**Exercise requirements:** Count the lines below that contain the string "agent", treating uppercase and lowercase as different, and reply with only the number.

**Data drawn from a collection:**
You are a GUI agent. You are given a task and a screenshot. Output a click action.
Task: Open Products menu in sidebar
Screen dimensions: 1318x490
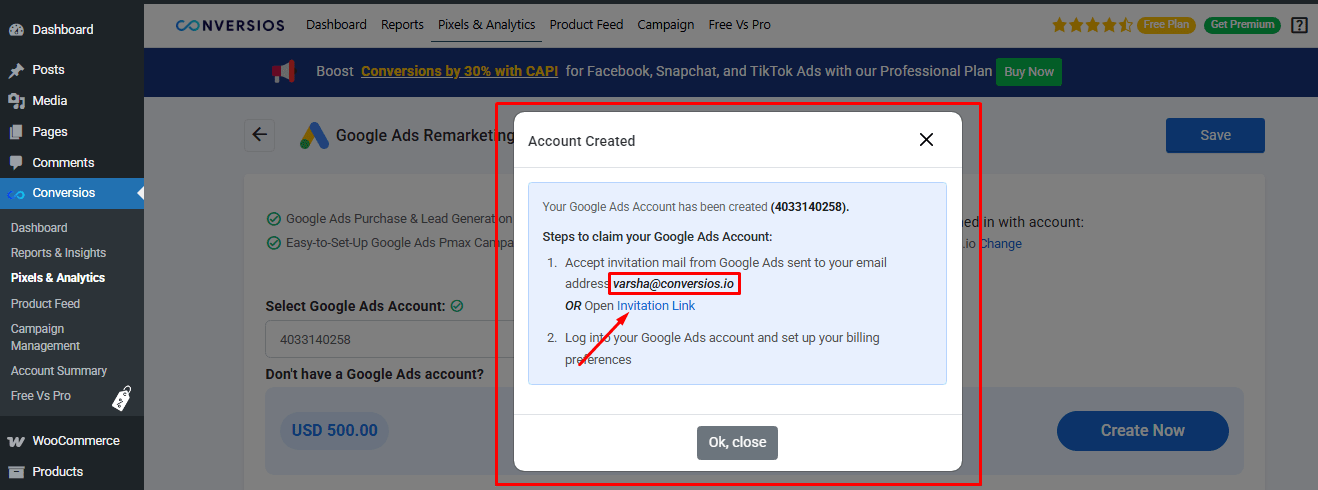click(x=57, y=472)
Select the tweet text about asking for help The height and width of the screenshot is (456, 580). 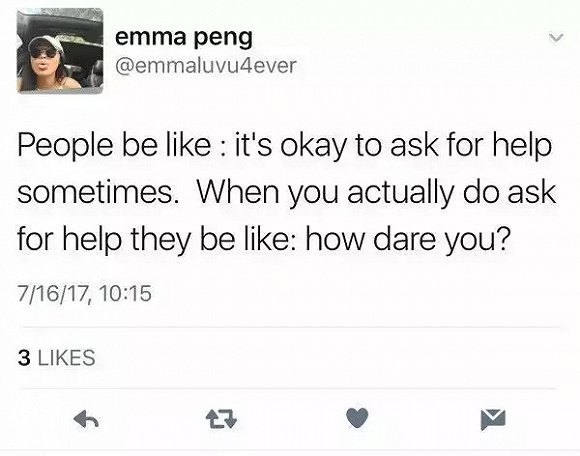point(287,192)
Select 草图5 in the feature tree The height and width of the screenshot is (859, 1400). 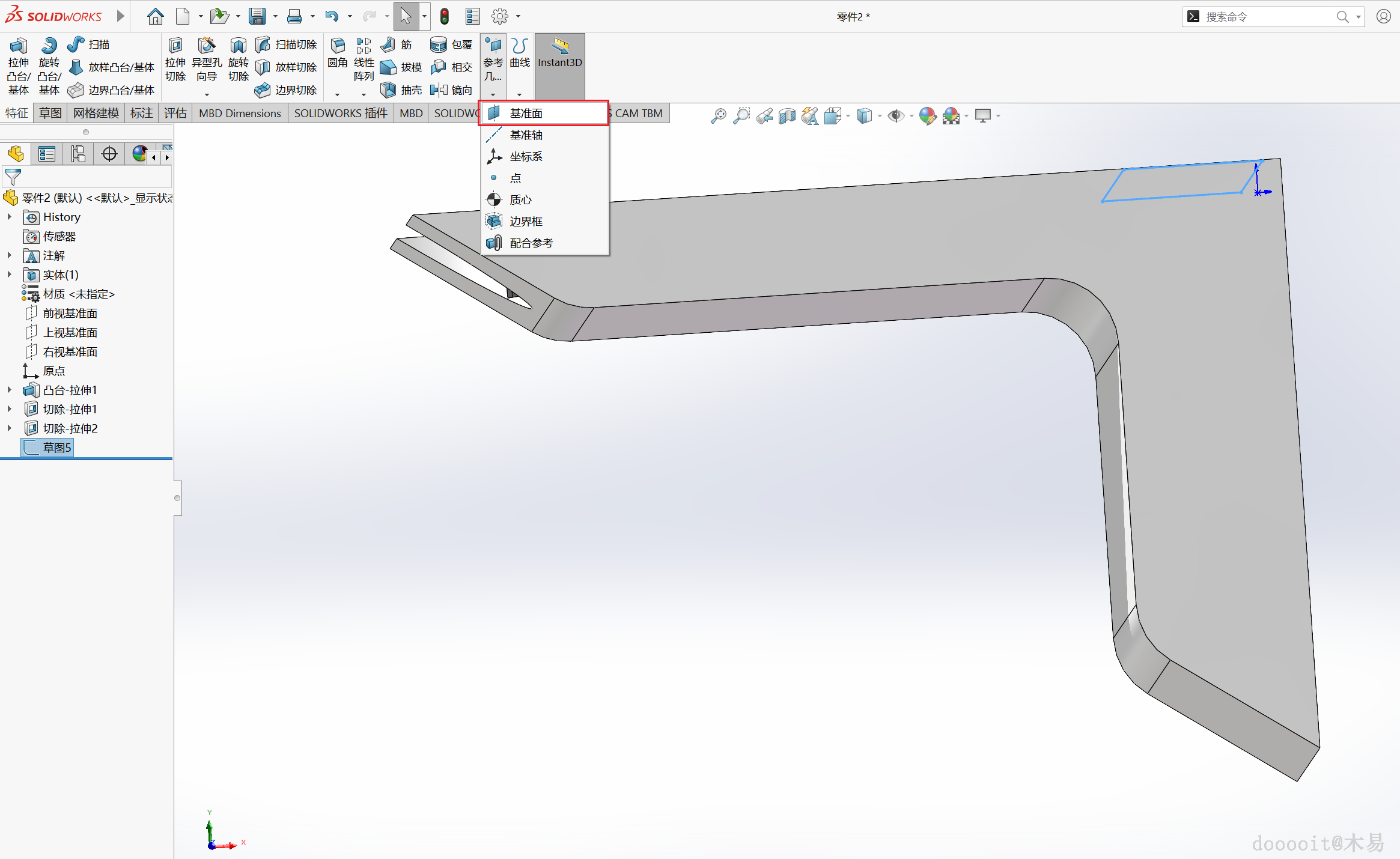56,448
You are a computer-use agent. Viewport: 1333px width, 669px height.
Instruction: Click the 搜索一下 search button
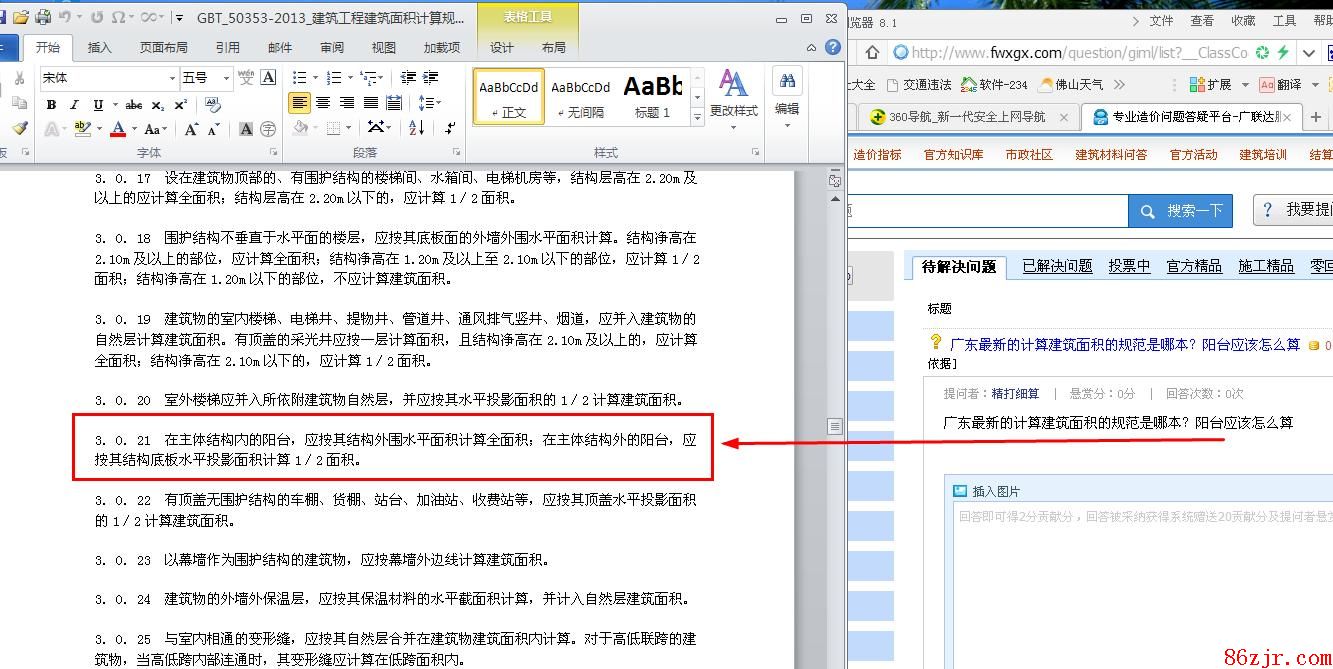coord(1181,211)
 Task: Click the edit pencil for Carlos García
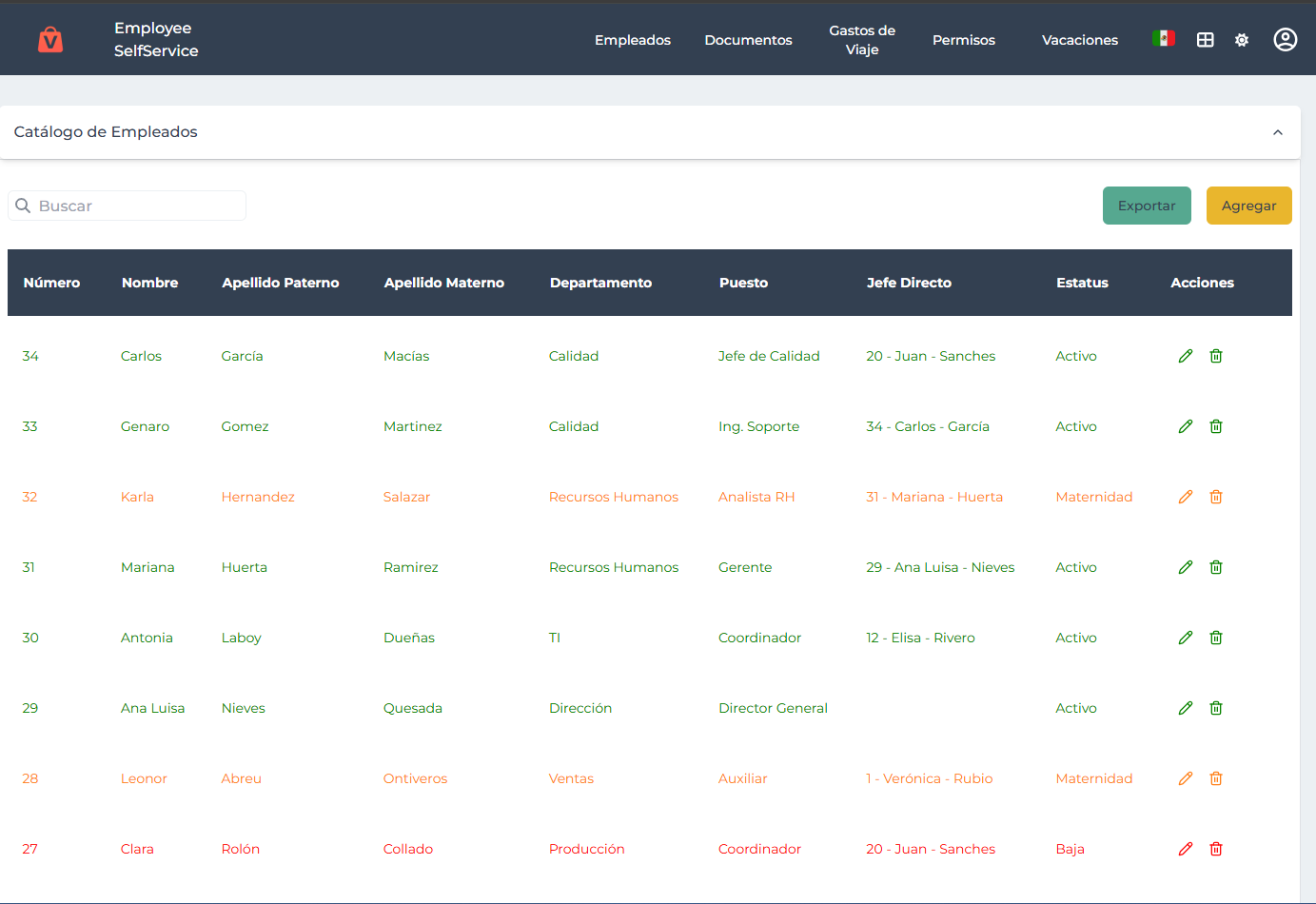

**Correct response:** 2